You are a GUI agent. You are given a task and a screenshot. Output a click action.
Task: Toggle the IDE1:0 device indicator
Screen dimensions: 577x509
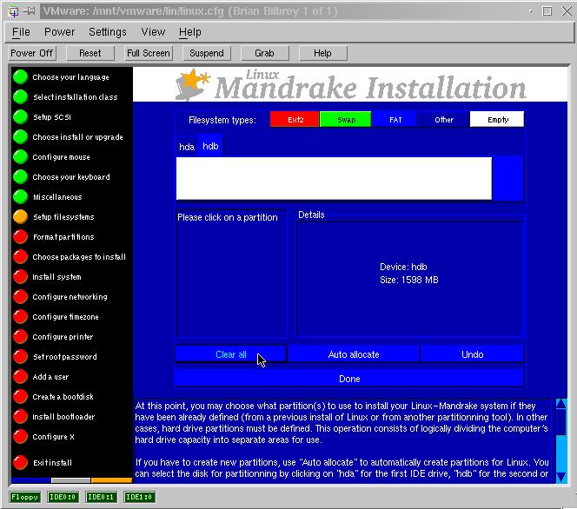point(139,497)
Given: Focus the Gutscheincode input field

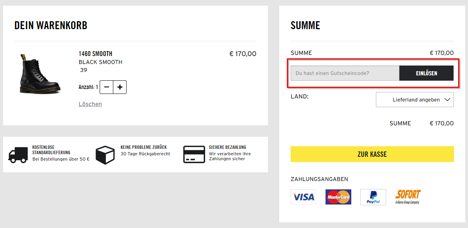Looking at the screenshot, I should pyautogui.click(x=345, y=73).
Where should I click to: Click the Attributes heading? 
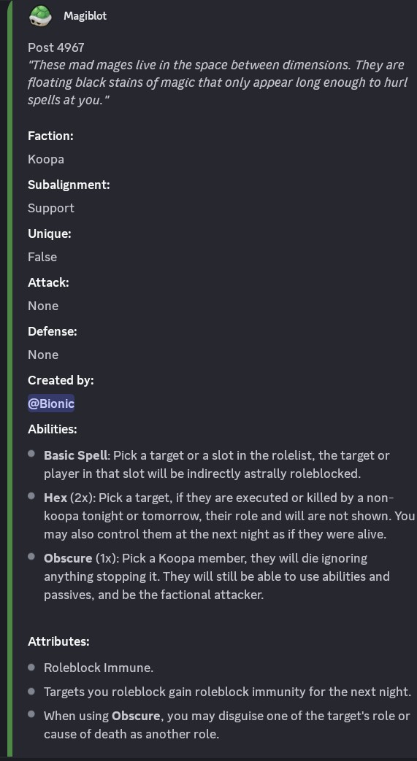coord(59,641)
====
_GOAL OF THE EXERCISE_
Leave every picture out and output the records exactly.

_WRITTEN SOLUTION_
You are a GUI agent. You are given a task and a screenshot. Output a click action.
Task: Toggle the IDE1:0 device indicator
Screen dimensions: 577x509
point(139,497)
Given: Focus the Gutscheincode input field

Looking at the screenshot, I should pyautogui.click(x=345, y=73).
Where should I click to: Click the Attributes heading? 
coord(59,641)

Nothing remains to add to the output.